### ARTICLE
In the case that we create an XMLLiteral first and manipulate it,
then a warning occurs when reading the n3 content.
============
------------
@prefix : <http://example.org/> .
@prefix rdf: <http://www.w3.org/1999/02/22-rdf-syntax-ns#> .
:test
rdf:value """
<OMOBJ xmlns=\"http://www.openmath.org/OpenMath\"
version=\"2.0\"
cdbase=\"http://www.openmath.org/cd\">
</OMOBJ>
"""^^rdf:XMLLiteral .
============
23:06:11,042 WARN riot:68 - [line: 3, col: 17] Lexical form '
<OMOBJ xmlns="http://www.openmath.org/OpenMath"
version="2.0"
cdbase="http://www.openmath.org/cd">
</OMOBJ>
' not valid for datatype http://www.w3.org/1999/02/22-rdf-syntax-ns#XMLLiteral
------------
@prefix : <http://example.org/> .
@prefix rdf: <http://www.w3.org/1999/02/22-rdf-syntax-ns#> .
:test
rdf:value """
<OMOBJ xmlns=\"http://www.openmath.org/OpenMath\"
version=\"2.0\"
cdbase=\"http://www.openmath.org/cd\">
</OMOBJ>
"""^^rdf:XMLLiteral .
This is only a warning, so it's not a showstopper, but with bigger
XMLLiterals it makes test output much harder to read (yes, I'm sure I
could go and change the log levels for RIOT, but in general I'm
interested in seeing any warnings that Jena produces), and I'm quite
puzzled that reading the *same content* could cause a warning in one
case, but not in another.
Any help is much appreciated, and thanks in advance!
//JT

### WHAT YOU NEED TO DO
[1] Can you extract the part of the XMLLiteral post starting at "This is only" and ending at "not in another."?
[2] Can you rewrite the paragraph in the XMLLiteral post that begins "This is only a warning" more briefly, keeping its main facts?

### GIVEN MATERIAL
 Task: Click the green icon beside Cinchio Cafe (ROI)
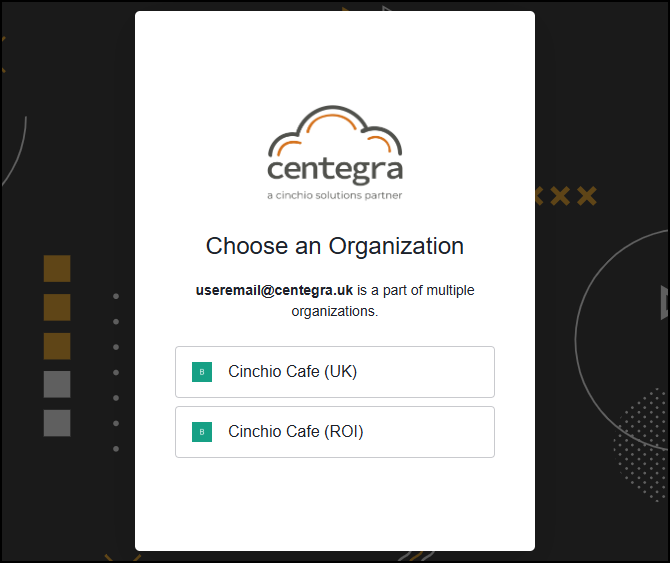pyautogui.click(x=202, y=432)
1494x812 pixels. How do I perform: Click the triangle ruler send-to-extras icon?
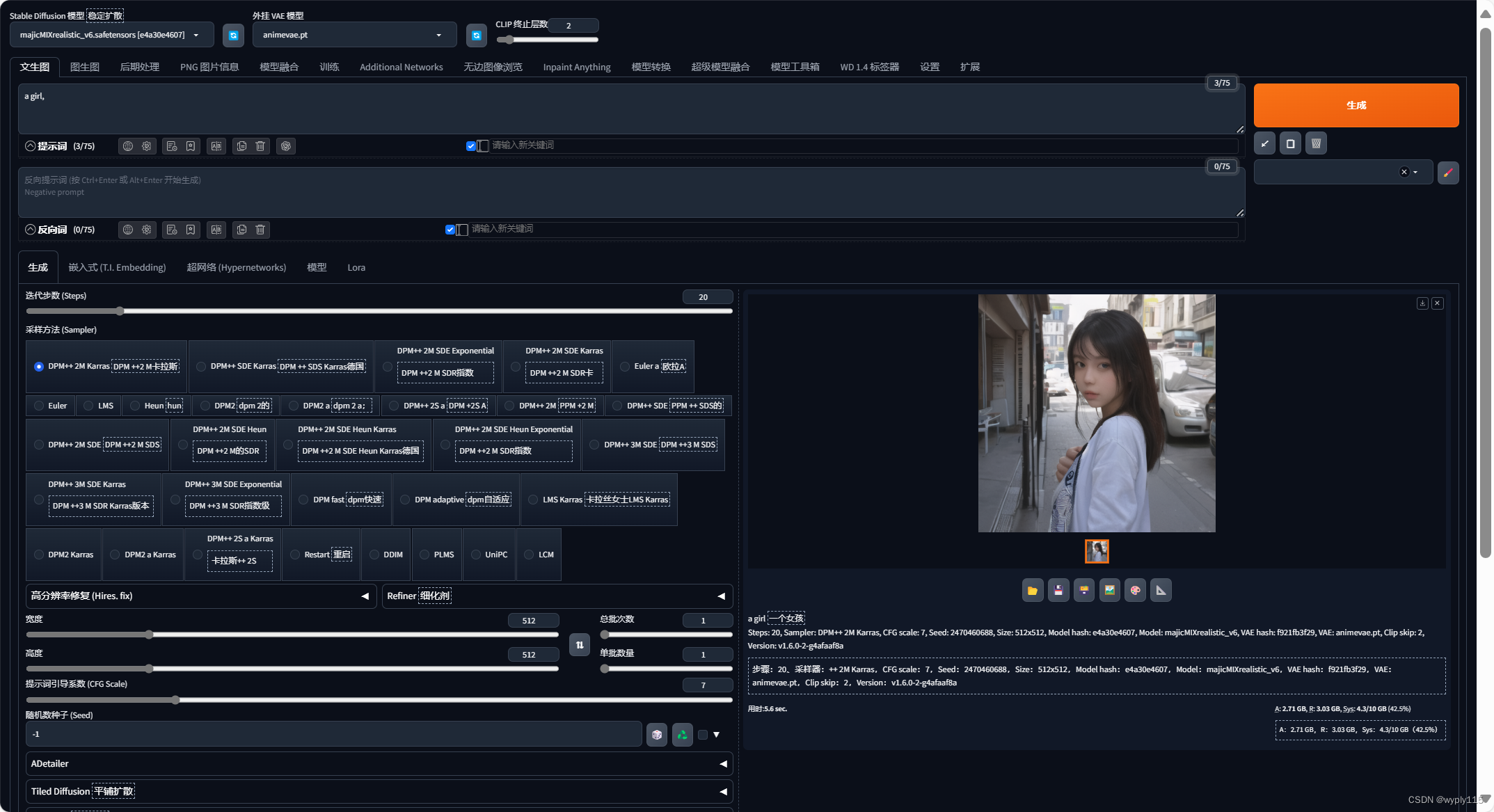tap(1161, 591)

### RESPONSES
[1]
This is only a warning, so it's not a showstopper, but with bigger
XMLLiterals it makes test output much harder to read (yes, I'm sure I
could go and change the log levels for RIOT, but in general I'm
interested in seeing any warnings that Jena produces), and I'm quite
puzzled that reading the *same content* could cause a warning in one
case, but not in another.

[2] The warning isn't a showstopper, but with bigger XMLLiterals it makes test output much harder to read. Changing the log levels for RIOT would be possible, but the writer generally wants to see any warnings Jena produces. The writer is also puzzled that reading the same content causes a warning in one case but not in another.